Cejna zımane Kurdı piroz be
Bin yıllardır kaderiymişçesine farklı güçlerin, farklı kültürlerin egemenliği altında yaşayan ve payına hep zulüm, inkar, ölüm ve asimilasyon düşen Kürtler; tüm bu baskılara rağmen varlığını koruyabilmiş, kendi kültürünü ve dilini yaşatabilmiş, olağanüstü bir direniş sergilemişlerdir. Hatta geçmişten bugüne bunca zorluğa dayanan Kürt dili ve kültürü gelişerek ilerlemiştir.
Cigerxwin der ki;
‘Sedan sal, hezaran zemanê meye
Wekî me di bin destê dijmindaye
Çi gernas û mêre di meydanê ceng
Ne şur û mertal,ne top û tıfeng’
BASKILAR KÜRTÇE KONUŞMAYI ENGELLİYOR
Ama şimdi Cigerxwin’in de belirttiği gibi kılıca ve mızrağa yenilmeyen dilimiz bugün sinsi ve şeytani bir hükümetin inkar ve asimilasyon politikalarına yeniliyor. Ne acı ki bu köklü kültürü ve bu kadim dili bizler kendi ellerimizle yok ediyoruz. Bugün toplumsal yaşamın hangi alanında bir Kürt kendi anadilini konuşuyor? Artık Kürt halkının kendi aralarındaki günlük konuşma dili de Türkçe olmuş durumda. İnsanlarımızın bilinçsizliği, yeterince eğitimli ve politize olmamaları şu anda bize çok ağır bedeller ödetiyor. Kürtçe’nin kullanım alanının daralması, Kürtlerin anadillerinin yavaş yavaş Türkçe’ye dönüşüyor olması şüphesiz bir bireyin veya toplumun yetersizliğinden değildir. Bu durum önemli bir etkendir ama tek etken değildir. Anadilini konuşmayan, konuşamayan insanlar kadar, insanları bu kalıba döken, bu şekle sokan, buna zorlayan devlet eliyle yapılmış politikalar, baskı ve dayatmalar da dilin bu hale gelmesinde belirleyici bir etkendir.
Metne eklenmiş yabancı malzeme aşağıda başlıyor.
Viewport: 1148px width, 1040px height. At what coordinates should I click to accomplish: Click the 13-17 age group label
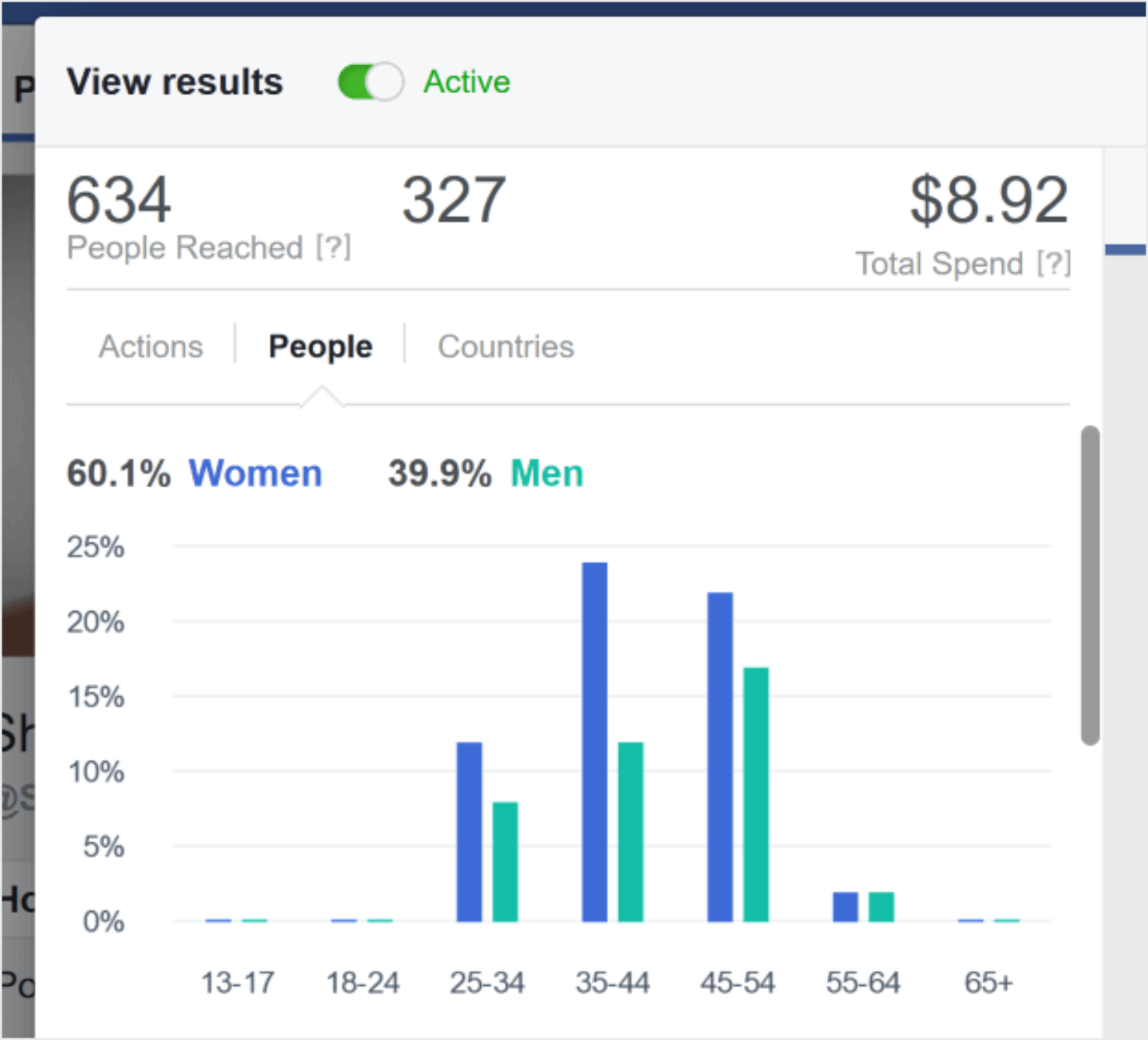click(x=239, y=983)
1. Dünya Savaşı’ndan sonra milli ve toplumsal sınırlar göz ardı edilerek çizilen coğrafi sınırlarla ülkesi dört parçaya bölünen, halkı ise sürgünlerle beş farklı ülkeye serpiştirilen Kürt halkının doğal olarak dili de bu durumdan nasibini almıştır. Kürtlerin yaşadığı ülkelerde Kürt dili baskılar görmüş, devlet politikalarıyla yasak dil ilan edilmiş, konuşanlar cezaevlerine konulmuş, sürgünlere yollanmıştır. Hatta insanlar Kürtçe ıslık çaldıkları gerekçesiyle gözaltına alınmıştır.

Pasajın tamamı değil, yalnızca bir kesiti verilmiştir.